### WHAT THE TASK ASKS
Go line by line through the records below. Copy whichever lines contain the string "computer".

** Opening DATA SUPPLIED block **

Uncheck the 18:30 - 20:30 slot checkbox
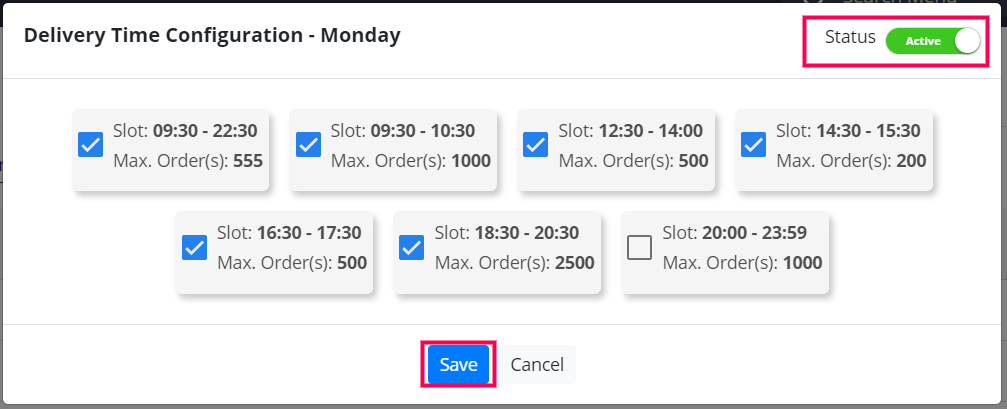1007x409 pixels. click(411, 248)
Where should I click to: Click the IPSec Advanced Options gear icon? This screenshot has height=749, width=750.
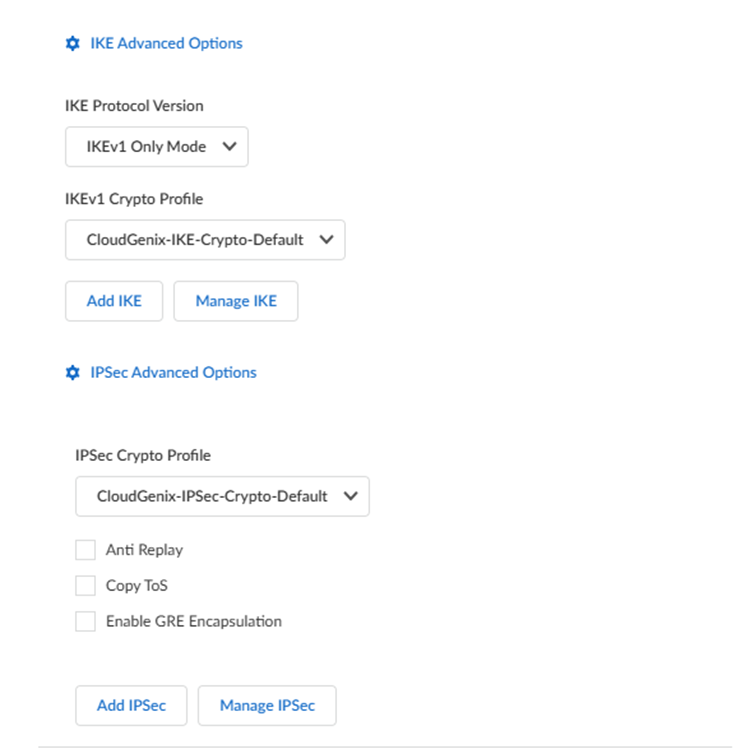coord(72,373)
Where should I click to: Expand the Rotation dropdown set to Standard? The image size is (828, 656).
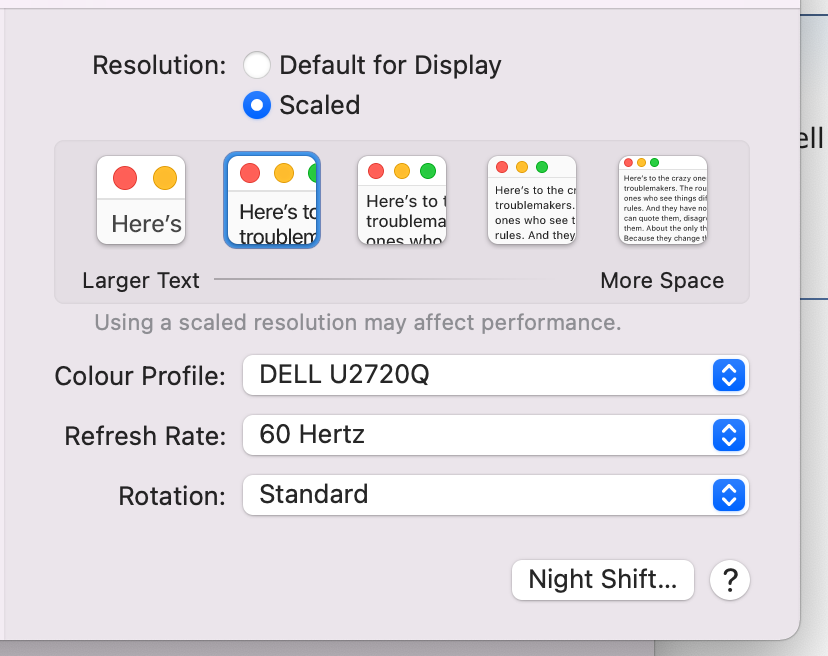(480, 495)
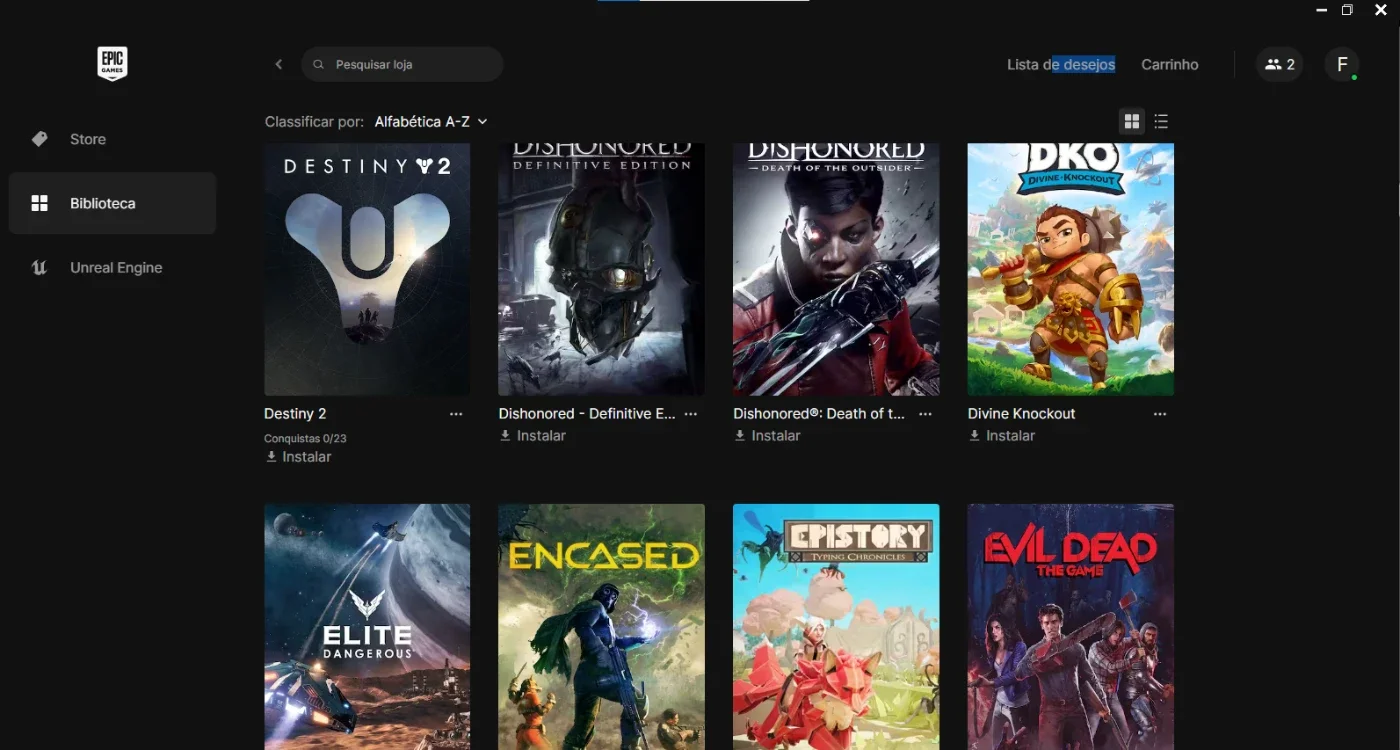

** Closing DATA SUPPLIED block **
** Opening DATA SUPPLIED block **

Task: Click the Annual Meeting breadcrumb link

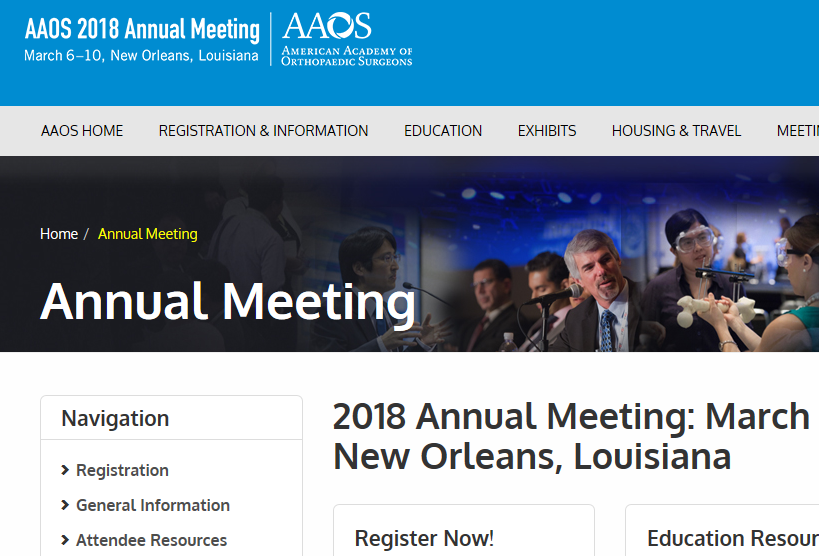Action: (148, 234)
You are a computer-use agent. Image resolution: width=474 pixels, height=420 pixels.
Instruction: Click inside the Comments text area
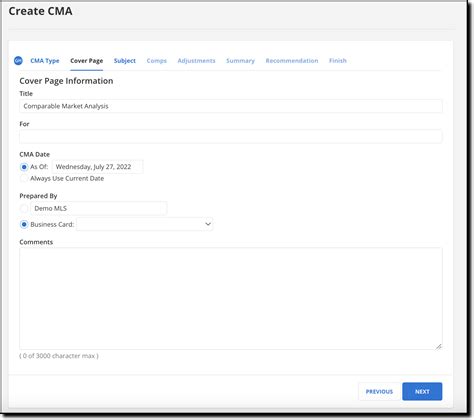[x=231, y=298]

** Closing DATA SUPPLIED block **
** Opening DATA SUPPLIED block **

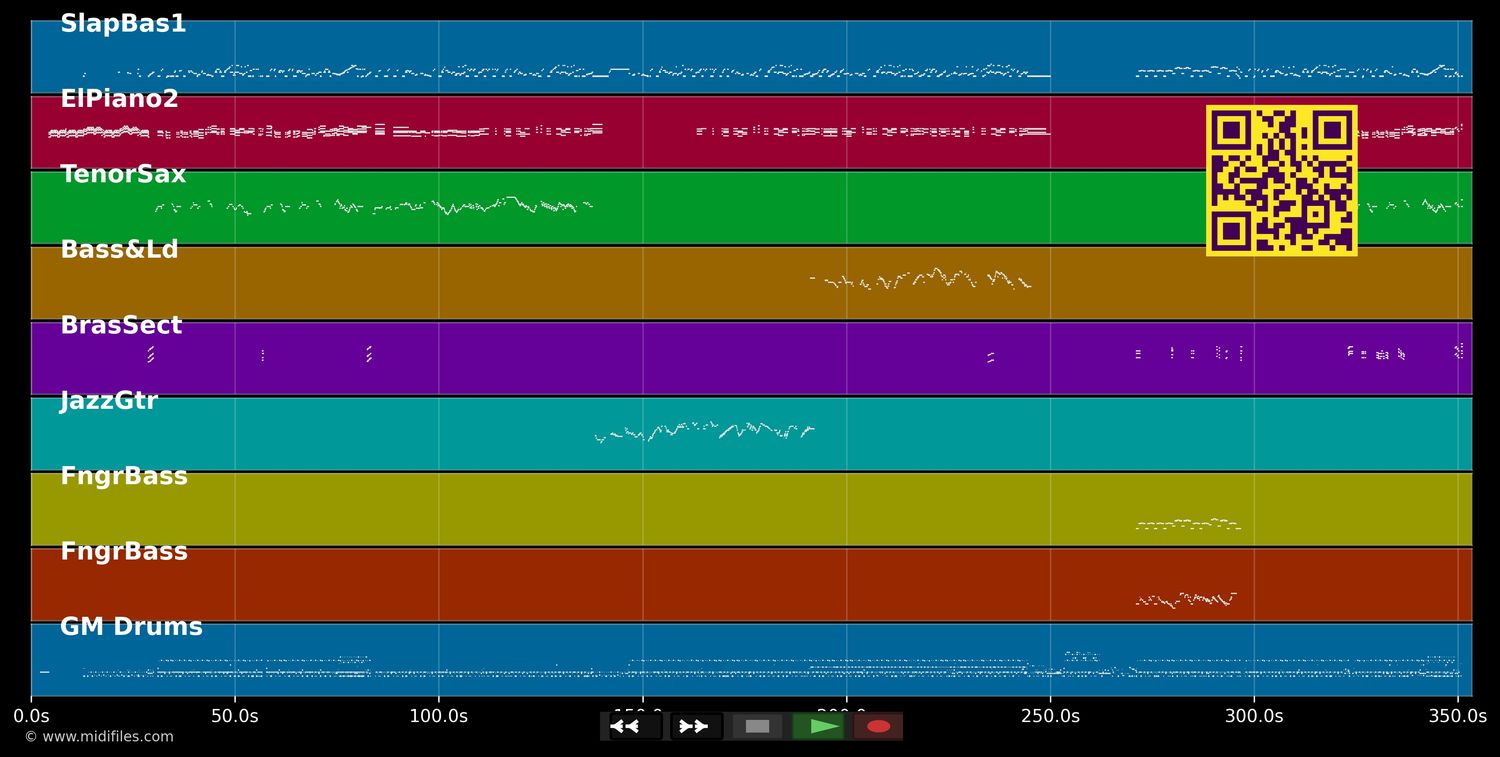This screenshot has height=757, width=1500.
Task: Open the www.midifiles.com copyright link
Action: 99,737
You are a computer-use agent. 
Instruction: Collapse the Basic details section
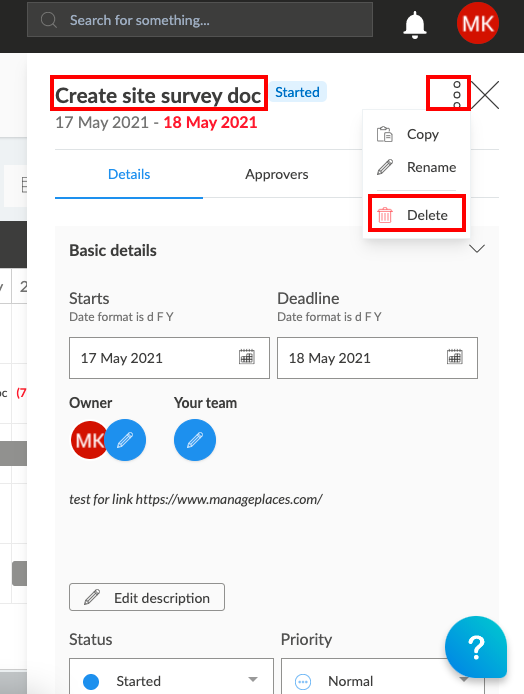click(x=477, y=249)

** Closing DATA SUPPLIED block **

### OUTPUT OF THE EXERCISE
You are a computer-use agent. Image resolution: width=474 pixels, height=420 pixels.
You are a computer-use agent. 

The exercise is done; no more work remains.